> **What needs to be done**
Return each of the following items verbatim.
Start
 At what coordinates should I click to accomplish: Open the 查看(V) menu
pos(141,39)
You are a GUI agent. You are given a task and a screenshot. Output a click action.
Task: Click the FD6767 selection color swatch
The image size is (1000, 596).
End
> **Result**
 At what coordinates should I click to accomplish: Open the 查看(V) menu
pos(141,39)
You are a GUI agent. You are given a task and a screenshot. Output a click action.
Task: Click the FD6767 selection color swatch
The image size is (1000, 596).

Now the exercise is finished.